PASSAGE PROVIDED:
The court considered a summary judgment/strike-out application by the defendant and a counter-application by the claimant for permission to amend to add a fraudulent misrepresentation claim. Central legal issues were limitation under section 32 of the Limitation Act 1980 (deliberate concealment), the effect of restoration of a dissolved general partner and attribution of knowledge to the partnership, and whether pleaded duties (an implied duty of good faith and fiduciary duties) and particular pleaded breaches were arguable. The court held that, as a matter of law and fact on the materials before it, the claimant could with reasonable diligence have discovered the facts necessary to commence the pleaded claim by November 2013, so time ran and the claim was statute barred. The proposed fraud amendment was not permitted because it raised a new cause of action not arising out of the same or substantially the same facts as presently pleaded and would therefore be subject to a separate limitation enquiry.

Case abstract

Background and nature of the proceedings

  • The claimant is a dissolved limited partnership (Frontiers Capital I Limited Partnership) pursuing a claim through its restored former general partner (Frontiers Capital General Partner Limited) against the defendant, Mr Thomas Flohr. The pleaded case alleges breaches of contractual and fiduciary duties arising from Mr Flohr’s conduct in relation to Comprendium UK and a parallel group of companies that he set up and controlled.
  • The defendant applied for summary judgment or striking out principally on limitation grounds (relying on Limitation Act 1980 s.32 and the claimant’s alleged ability to discover the relevant facts earlier) and also challenged aspects of pleading and standing. The claimant counter-applied for permission to amend to add a claim in fraudulent misrepresentation.

Relief sought

  • The claimant sought an account of profits and/or disgorgement damages, various heads of equitable compensation and damages in respect of share and loan losses arising from the alleged breaches. The defendant sought dismissal/summary judgment and/or striking out.

Issues framed by the court

  • Whether the pleaded causes of action were arguable (including implication of a duty of good faith and the existence of fiduciary duties).
  • Whether particular pleaded allegations (notably the allegation that the defendant ‘frustrated’ Comprendium UK by failing to procure €10–20m of business) were properly pleaded and sustainable.
  • Whether the claimant’s claims were statute-barred because the relevant facts had been discovered or could with reasonable diligence have been discovered more than six years before issue (application of Limitation Act 1980 s.32 and the ‘worthwhile claim’ test as developed in Gemalto and FII authorities).
  • How knowledge of a principal actor (Mr Horlick) and the effect of the restoration of the dissolved general partner should be treated for limitation/attribution purposes (reference to Companies Act 2006 s.1032 and Bilta guidance).

DATA EXCERPT:
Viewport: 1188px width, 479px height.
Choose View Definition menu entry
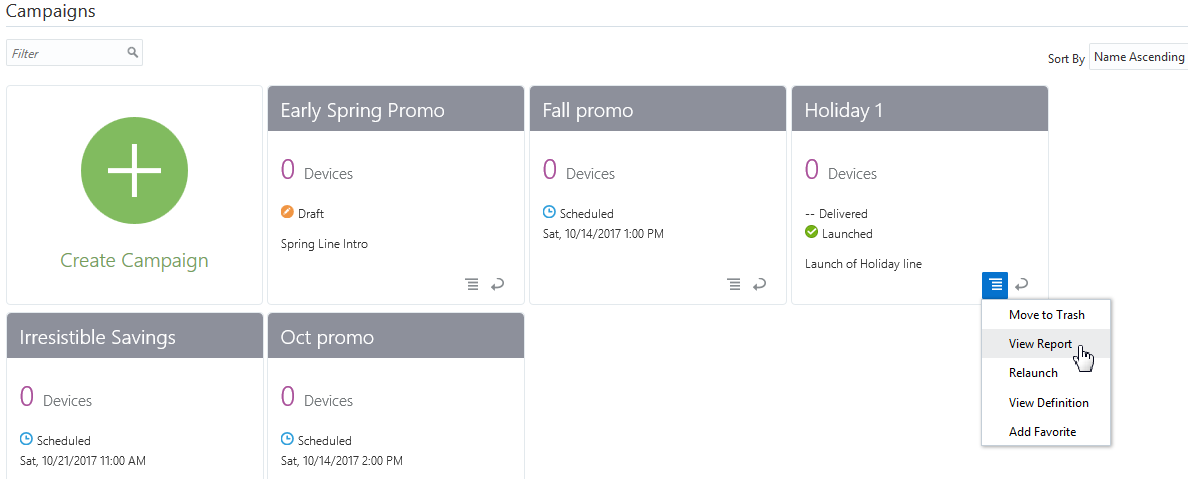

WHAT YOU ARE ASKED TO DO: From the case abstract, echo the part that begins with the words containing "Relief sought" and ends with "and/or striking out.", copying it word for word.

EXERCISE SOLUTION:
Relief sought

  • The claimant sought an account of profits and/or disgorgement damages, various heads of equitable compensation and damages in respect of share and loan losses arising from the alleged breaches. The defendant sought dismissal/summary judgment and/or striking out.